──────── DATA ────────

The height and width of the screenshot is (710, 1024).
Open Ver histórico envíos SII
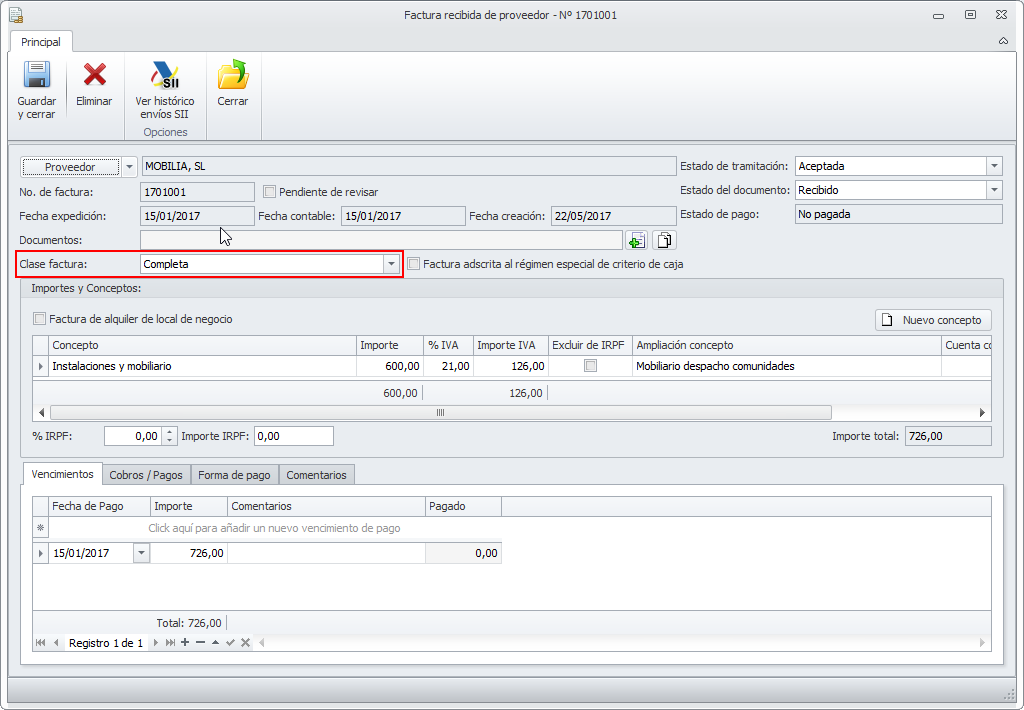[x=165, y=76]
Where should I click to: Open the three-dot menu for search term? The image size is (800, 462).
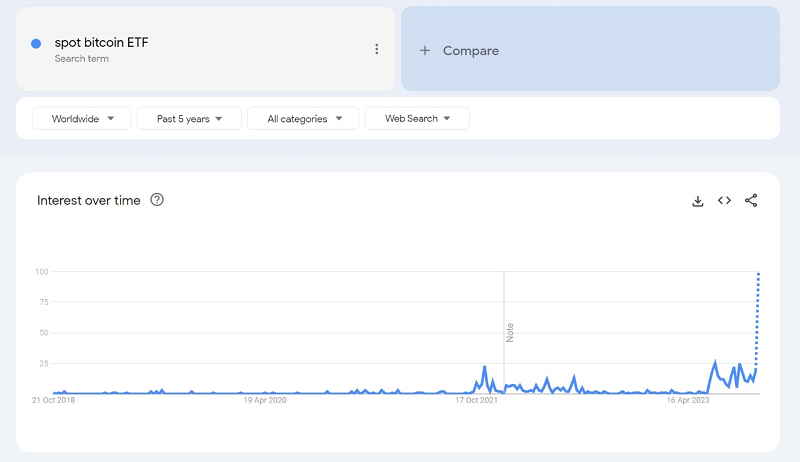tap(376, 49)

────────
──────── DATA ────────

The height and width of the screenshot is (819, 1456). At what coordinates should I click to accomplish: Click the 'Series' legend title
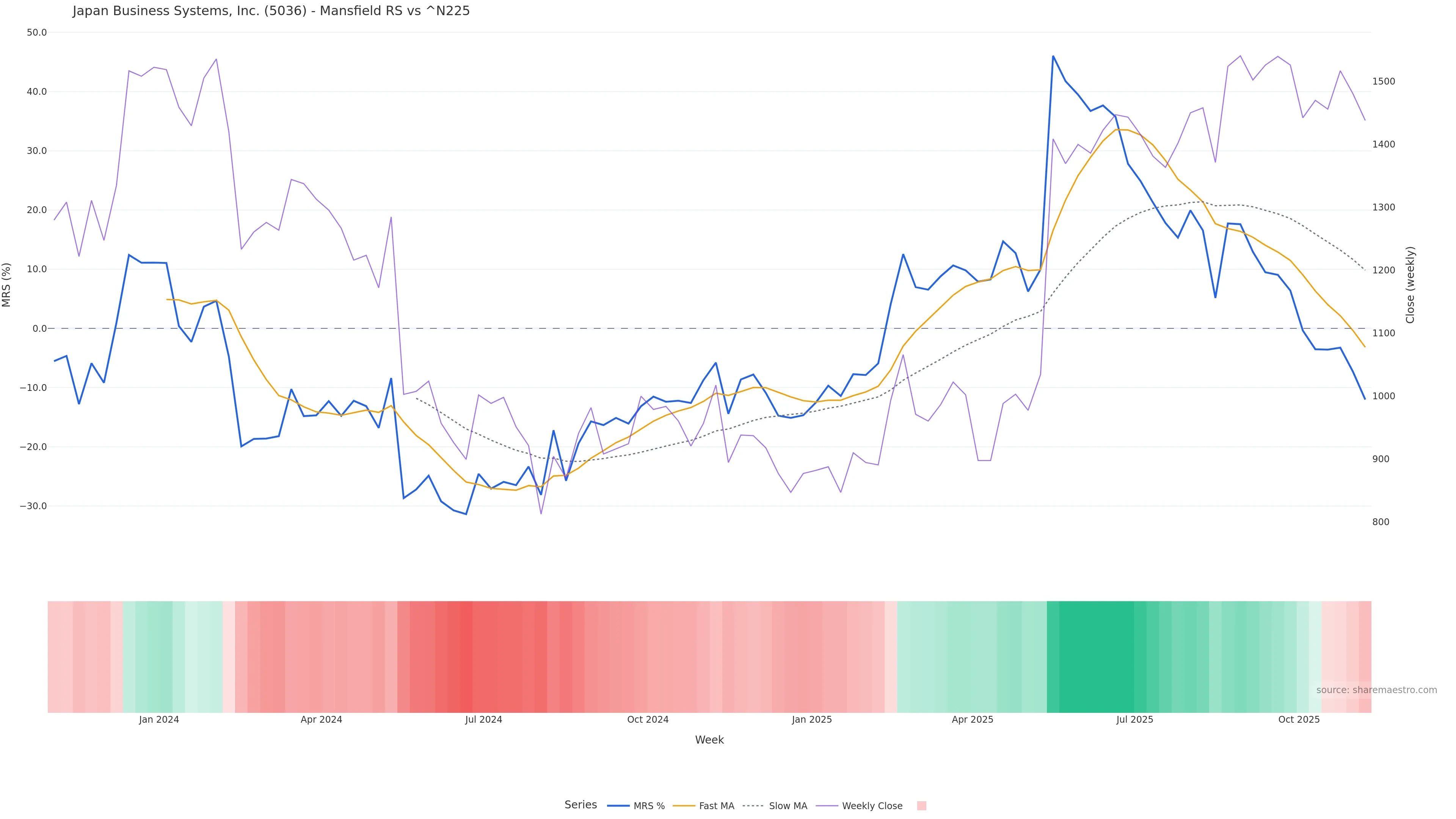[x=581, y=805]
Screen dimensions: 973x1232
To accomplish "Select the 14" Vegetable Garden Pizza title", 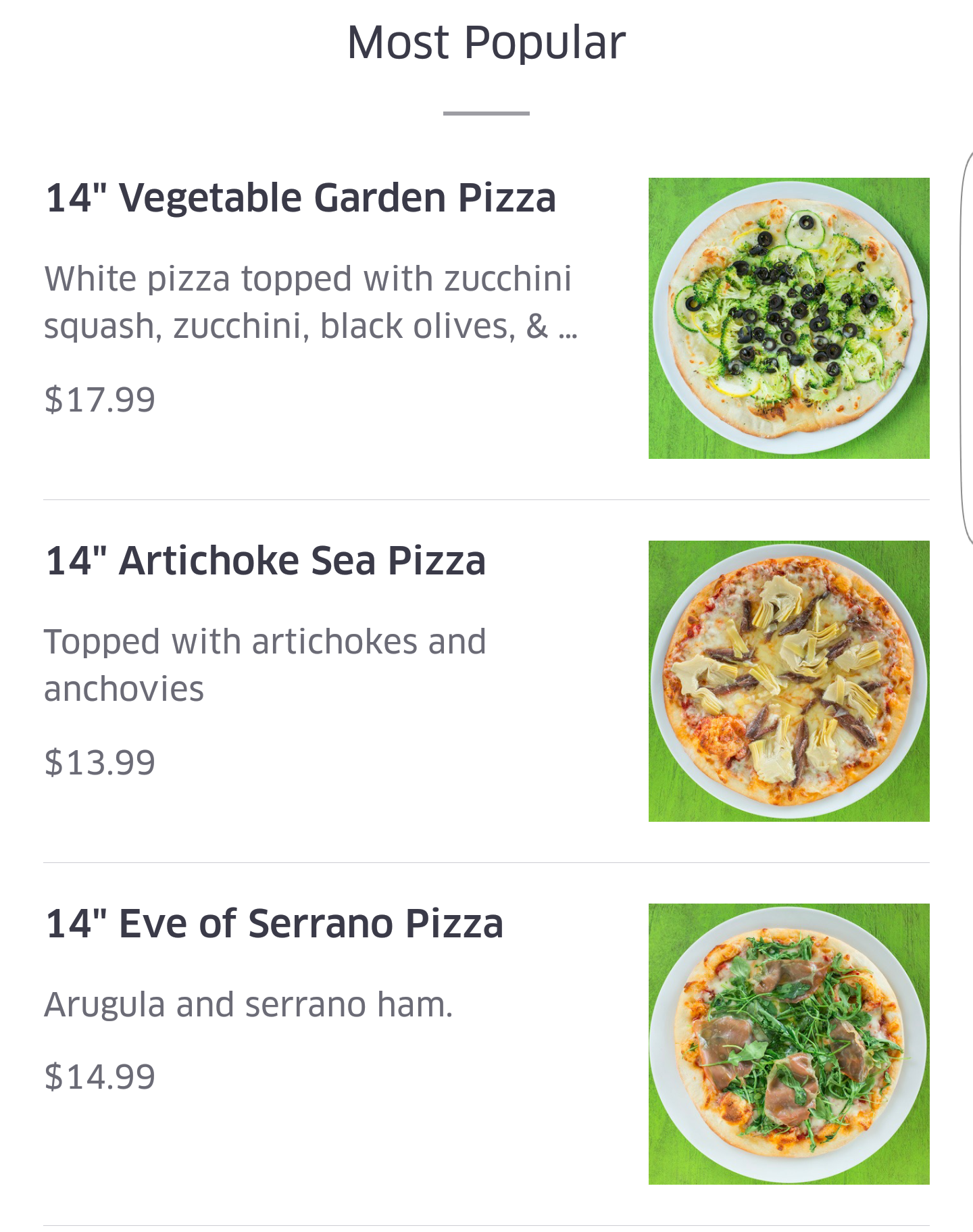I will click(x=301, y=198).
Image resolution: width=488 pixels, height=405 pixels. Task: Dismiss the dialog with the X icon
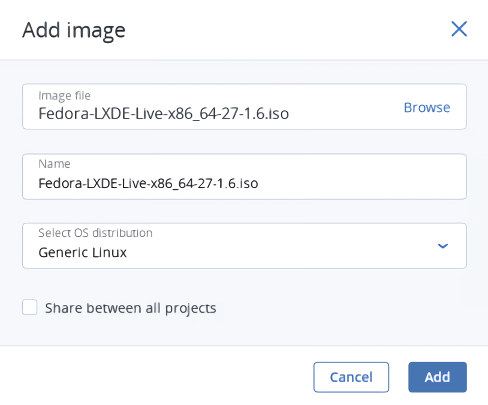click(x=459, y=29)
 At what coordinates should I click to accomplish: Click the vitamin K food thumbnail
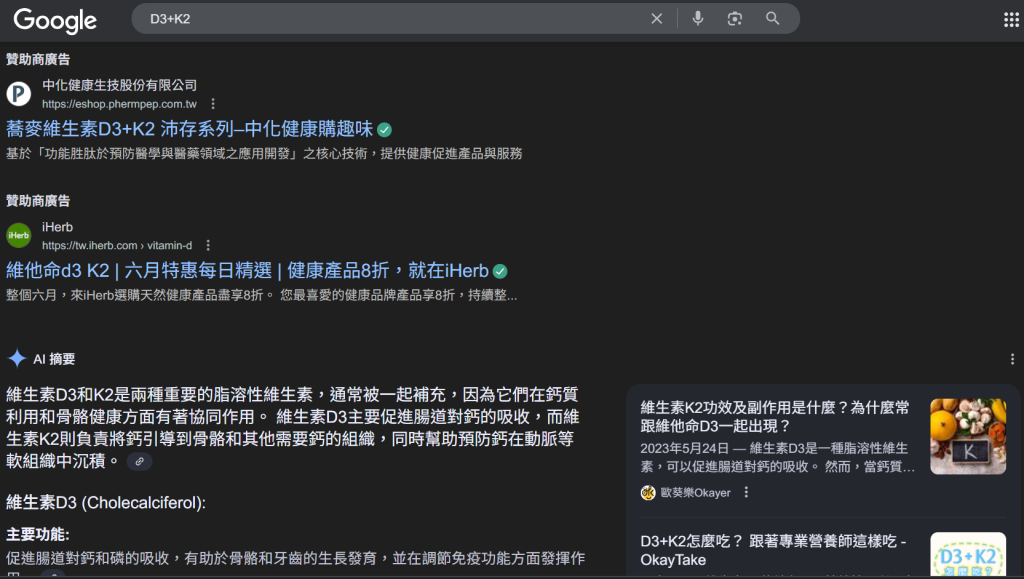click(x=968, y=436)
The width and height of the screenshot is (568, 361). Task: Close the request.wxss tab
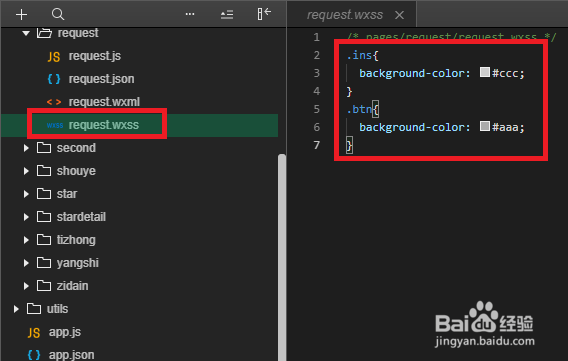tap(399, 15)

────────
──────── DATA ────────

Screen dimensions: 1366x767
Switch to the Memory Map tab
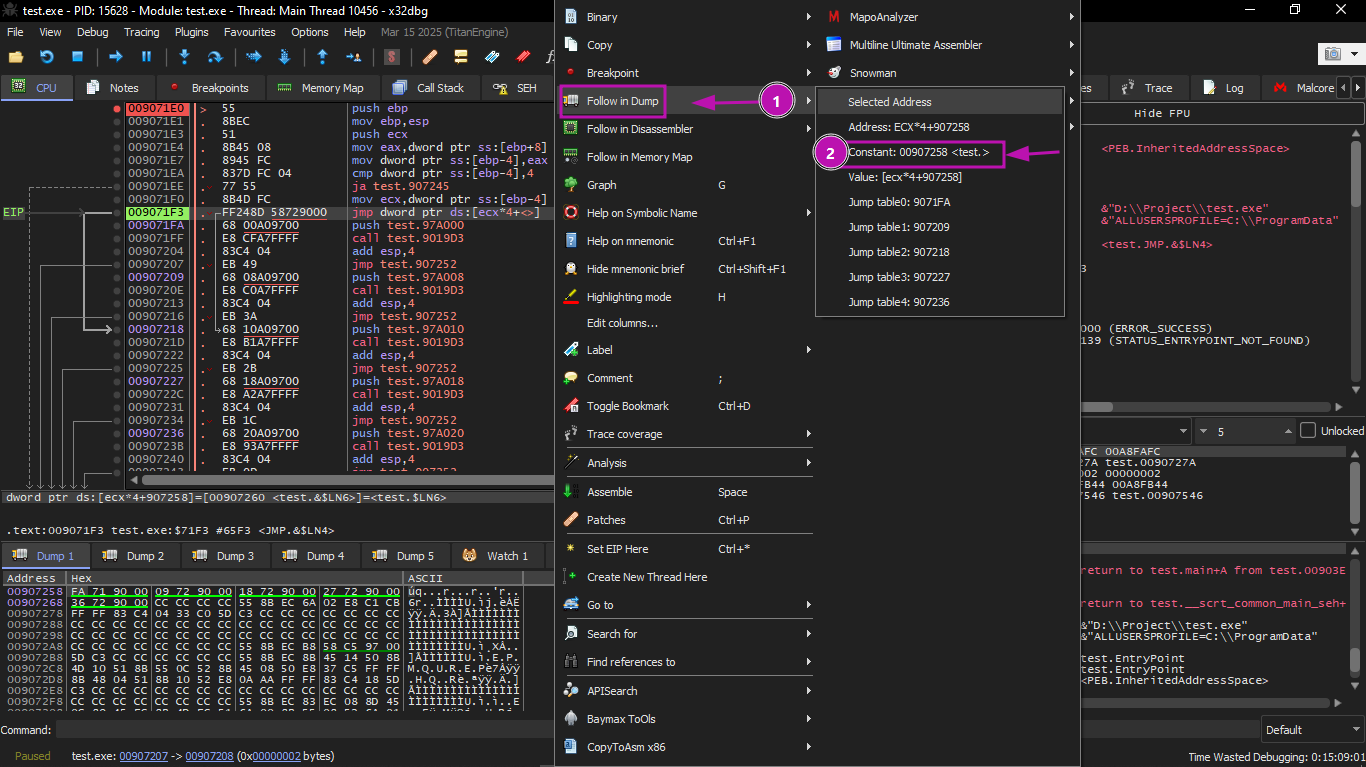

────────

WHAT THIS TASK INVOLVES:
Could you filter the entries above for lines holding the string "dimensions" and copy them?

OUTPUT OF THE EXERCISE:
Screen dimensions: 973x1232
Screen dimensions: 1366x767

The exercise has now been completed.